Be that as it may, on the fourteenth day of Liffey’s cycle, now nicely re-established at twenty-eight days, an ovum released by Liffey’s left ovary, and swept up by the fimbriae, the little fingers of tissue where the fallopian tubes curl round to meet the ovary, swam into the healthy canal of the tube itself.
Ins and Outs
Liffey knew nothing of all this. She gave these matters even less attention than a car driver might give to his car. All she knew was that it was Friday night, and that she was looking forward to Richard’s return: that dinner was cooked, candles lit, and everything in order. She wore a swirly skirt, a blouse instead of a T-shirt, and scent. Everything in fact was ready and prepared—an outer symbol of an inward state.
In the conscious and the unconscious world alike, this is the pattern. Things are made ready, offerings are prepared, fulfilment is hoped for, and sometimes occurs. The cosmic soup prepares for life, birds prepare nests, men prepare for war, wombs prepare linings, priests are prepared for ordination. Friday washing and ironing prepares for Saturday Sabbath. It was not surprising, then, that Liffey prepared for Richard, and found pleasure in it.

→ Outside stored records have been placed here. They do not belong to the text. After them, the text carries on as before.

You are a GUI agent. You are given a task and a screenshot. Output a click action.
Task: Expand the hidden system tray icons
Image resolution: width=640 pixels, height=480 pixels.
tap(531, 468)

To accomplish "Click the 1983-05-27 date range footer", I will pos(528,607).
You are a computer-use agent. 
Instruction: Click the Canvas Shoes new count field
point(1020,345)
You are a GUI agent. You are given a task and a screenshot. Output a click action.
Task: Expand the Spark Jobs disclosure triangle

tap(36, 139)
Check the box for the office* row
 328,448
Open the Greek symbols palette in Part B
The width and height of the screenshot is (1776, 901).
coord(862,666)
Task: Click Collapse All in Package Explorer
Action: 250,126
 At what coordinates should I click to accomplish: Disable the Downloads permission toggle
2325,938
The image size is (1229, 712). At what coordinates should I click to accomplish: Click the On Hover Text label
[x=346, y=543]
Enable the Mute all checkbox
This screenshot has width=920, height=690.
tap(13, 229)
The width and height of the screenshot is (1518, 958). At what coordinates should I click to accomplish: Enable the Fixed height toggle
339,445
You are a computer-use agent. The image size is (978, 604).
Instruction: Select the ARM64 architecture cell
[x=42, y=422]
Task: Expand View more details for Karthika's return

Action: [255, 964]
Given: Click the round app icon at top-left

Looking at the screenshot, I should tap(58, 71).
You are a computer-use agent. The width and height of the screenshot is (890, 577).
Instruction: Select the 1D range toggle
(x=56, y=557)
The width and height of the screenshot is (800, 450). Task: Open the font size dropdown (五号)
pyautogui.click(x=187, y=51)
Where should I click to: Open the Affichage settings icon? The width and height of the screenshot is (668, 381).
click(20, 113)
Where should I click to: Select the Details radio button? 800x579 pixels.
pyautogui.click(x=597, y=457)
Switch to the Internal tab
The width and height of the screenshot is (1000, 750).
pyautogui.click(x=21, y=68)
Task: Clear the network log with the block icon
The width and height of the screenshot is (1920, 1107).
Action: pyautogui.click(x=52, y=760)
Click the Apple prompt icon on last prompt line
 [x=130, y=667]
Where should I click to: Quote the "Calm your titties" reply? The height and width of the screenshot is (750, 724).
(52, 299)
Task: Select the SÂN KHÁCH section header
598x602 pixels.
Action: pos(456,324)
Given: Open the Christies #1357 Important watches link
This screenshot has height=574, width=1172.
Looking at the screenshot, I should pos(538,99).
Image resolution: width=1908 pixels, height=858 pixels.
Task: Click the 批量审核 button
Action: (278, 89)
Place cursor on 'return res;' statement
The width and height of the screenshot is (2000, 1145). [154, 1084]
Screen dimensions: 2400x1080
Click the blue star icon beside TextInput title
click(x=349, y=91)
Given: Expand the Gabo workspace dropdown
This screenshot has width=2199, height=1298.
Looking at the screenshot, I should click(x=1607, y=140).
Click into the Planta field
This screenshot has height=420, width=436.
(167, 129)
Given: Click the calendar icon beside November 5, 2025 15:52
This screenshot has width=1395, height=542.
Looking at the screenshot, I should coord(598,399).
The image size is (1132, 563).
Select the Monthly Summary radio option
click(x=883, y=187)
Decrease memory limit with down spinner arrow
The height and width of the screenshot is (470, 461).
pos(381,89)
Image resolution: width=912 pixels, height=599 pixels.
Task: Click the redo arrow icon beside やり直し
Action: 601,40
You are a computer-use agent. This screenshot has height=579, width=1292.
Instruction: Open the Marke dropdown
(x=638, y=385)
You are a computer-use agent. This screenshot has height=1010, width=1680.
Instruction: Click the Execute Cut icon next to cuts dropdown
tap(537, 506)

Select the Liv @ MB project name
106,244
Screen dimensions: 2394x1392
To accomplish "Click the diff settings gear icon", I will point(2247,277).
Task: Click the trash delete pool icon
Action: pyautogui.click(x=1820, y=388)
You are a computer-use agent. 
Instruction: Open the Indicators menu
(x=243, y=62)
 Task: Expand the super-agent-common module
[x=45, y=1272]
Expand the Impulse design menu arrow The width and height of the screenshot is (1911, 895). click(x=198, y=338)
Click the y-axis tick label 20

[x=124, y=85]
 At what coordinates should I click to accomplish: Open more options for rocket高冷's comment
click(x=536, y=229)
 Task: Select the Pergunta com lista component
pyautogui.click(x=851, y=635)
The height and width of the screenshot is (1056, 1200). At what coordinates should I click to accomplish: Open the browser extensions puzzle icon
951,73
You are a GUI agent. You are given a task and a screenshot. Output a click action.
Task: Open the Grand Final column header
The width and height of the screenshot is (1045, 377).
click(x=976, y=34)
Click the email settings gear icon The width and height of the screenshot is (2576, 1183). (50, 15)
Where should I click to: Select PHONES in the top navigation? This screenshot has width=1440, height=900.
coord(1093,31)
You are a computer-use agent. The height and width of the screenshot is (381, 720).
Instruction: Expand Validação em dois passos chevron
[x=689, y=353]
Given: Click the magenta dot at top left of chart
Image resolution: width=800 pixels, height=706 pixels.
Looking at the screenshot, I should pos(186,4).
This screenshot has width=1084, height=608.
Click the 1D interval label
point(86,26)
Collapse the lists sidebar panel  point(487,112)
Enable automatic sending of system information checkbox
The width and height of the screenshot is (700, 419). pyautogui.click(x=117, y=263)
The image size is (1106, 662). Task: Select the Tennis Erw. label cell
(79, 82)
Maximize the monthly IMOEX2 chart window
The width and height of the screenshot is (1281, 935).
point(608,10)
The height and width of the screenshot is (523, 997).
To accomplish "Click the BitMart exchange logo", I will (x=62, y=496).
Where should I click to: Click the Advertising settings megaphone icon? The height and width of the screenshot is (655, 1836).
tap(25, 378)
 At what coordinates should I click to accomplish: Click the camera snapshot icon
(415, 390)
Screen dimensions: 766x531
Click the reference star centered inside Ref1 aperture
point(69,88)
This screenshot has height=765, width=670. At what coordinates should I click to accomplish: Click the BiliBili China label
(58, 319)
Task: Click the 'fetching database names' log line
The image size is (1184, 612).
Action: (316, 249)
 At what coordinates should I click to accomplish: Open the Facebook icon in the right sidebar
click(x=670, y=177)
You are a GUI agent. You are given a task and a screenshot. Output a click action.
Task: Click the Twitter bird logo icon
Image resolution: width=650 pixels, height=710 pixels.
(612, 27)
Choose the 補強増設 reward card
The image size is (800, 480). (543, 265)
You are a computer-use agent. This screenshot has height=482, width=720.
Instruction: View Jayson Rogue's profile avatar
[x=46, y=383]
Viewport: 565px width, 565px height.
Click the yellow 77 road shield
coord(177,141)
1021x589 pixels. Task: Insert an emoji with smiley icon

Things get ready, then burst into life. Nature, like its subsidiary processes of love, and friendship, and learning, proceeds by halts and starts.
Reverently, Richard made love to Liffey. She found him gentler and more considerate than ever, and although this should have gratified her, she found it oddly irritating.
Richard was not gentle with Bella, nor had been with the motorway whore he had picked up on the journey away from Liffey, back to London, the previous Sunday night. They were the users-up of surplus seed, not of intended seed; they were instruments of his anger, inasmuch as a man who has conscientiously decided to respect and adore his wife, to project rather than to incorporate his resentment of her—must find something to do with his anger, and the erect penis can be used to punish and destroy, as well as to love and create. So can soft words.
These were the five women Richard had made love to, since his adolescence. Mary Taylor, a forty-year-old barmaid, whose habit and pleasure it was to seduce sixth-form boys from the local boarding school.
Liffey, his wife.
His secretary, on the occasion of a drunken office party. Bella Nash, his friend and landlady and best friend’s wife. Debbie, a fifteen-year-old delinquent, who travelled the motorways.
His encounter with Debbie of the unknown last name, precipitated by fate and the emotional tumult brought about by sudden self-knowledge—or else a physical irritation induced by Mabs’ mistletoe and mayflower—and his on the whole unvoiced resentment of Liffey’s recent behaviour, had gratified and satisfied him. To use, pay, and forget a more than willing girl hurt, so far as he could see, no one. It did not interfere with his uxorious love of Liffey, his more complex and imaginative lust for Bella, or his work.